When teams see that AI amplifies rather than replaces their expertise, adoption accelerates. People begin to connect their individual contributions to the organization’s larger outcomes improving both productivity and trust.

Step 4: Measure What Matters in a Two-Way World

We are no longer giving commands to systems; we are having conversations with them. Traditional technology followed a one-way path; we input, it outputs. GenAI changes that. It is now a dialogue between human intent and machine intelligence.

Organizations must redefine what productivity means in this new relationship. Internally, that may look like reduced cycle times, faster insights, and higher-quality deliverables. Externally, it may mean better customer experiences, stronger sales, and greater innovation.
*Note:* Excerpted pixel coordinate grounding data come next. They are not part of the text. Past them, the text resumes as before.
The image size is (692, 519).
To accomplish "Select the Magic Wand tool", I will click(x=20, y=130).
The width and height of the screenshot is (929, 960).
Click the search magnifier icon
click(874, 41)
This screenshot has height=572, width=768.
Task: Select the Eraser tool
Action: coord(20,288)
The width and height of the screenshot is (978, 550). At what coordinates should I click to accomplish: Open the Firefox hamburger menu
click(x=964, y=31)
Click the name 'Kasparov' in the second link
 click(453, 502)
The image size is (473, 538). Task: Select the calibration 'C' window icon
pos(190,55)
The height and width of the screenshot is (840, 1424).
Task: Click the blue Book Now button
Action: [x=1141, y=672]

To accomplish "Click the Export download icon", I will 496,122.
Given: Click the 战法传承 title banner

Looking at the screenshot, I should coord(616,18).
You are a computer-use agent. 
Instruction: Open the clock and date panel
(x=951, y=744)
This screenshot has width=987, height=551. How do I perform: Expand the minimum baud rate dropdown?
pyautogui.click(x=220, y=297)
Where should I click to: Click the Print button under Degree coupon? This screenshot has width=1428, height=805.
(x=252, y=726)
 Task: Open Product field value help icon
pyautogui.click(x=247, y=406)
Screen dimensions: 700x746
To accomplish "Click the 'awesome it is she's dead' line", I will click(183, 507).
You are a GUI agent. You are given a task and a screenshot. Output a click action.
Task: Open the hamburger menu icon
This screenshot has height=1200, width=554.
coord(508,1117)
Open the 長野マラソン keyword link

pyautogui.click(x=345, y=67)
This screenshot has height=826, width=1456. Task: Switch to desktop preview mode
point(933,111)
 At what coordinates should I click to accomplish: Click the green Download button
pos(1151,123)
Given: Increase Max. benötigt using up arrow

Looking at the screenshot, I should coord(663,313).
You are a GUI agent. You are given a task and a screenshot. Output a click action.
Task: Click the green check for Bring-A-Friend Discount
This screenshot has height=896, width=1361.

These outcomes ultimately align with two macro goals: growth and efficiency. Growth through improved products, services, and responsiveness. Efficiency through reduced rework, smarter resource use, and clearer decision-making.

The organizations measuring both will see GenAI’s true value unfold.

Step 5: Build, Measure, Learn, Rebuild, Scale

Adoption is not an event. It is an ecosystem. GenAI maturity grows through iteration. The most effective organizations establish learning loops (e.g. build, measure, learn, rebuild, scale) embedding reflection and refinement into every cycle.

Governance and experimentation must coexist. Each new use case becomes an opportunity to update the BBoK, refine the 5Ps, and strengthen alignment between people and platforms.

When adoption becomes a continuous learning system, transformation no longer depends on big launches or rigid milestones. It becomes a living process adapting as fast as the world around it.

The Learning Loop (Made with GenAI)


From Adoption to Advantage

Every organization is somewhere along this journey. Some are still experimenting. Others are scaling what works. The difference between the two isn’t budget or technology. It is structure, intention, and the discipline to learn.

GenAI doesn’t replace human intelligence; it extends it. The organizations learning how to combine both will not just move faster. They will move smarter.


Remember | Start small. Map what matters. Build your knowledge before your automation.


That is how adoption becomes advantage.